"""

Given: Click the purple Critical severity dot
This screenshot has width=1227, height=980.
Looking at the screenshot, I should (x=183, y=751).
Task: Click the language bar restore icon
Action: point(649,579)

"""

• _TASK DESCRIPTION_:
Would you set down all of the entries again, word for word?

• _RESPONSE AREA_:
Given: Click the purple Critical severity dot
This screenshot has width=1227, height=980.
Looking at the screenshot, I should (x=183, y=751).
Task: Click the language bar restore icon
Action: point(649,579)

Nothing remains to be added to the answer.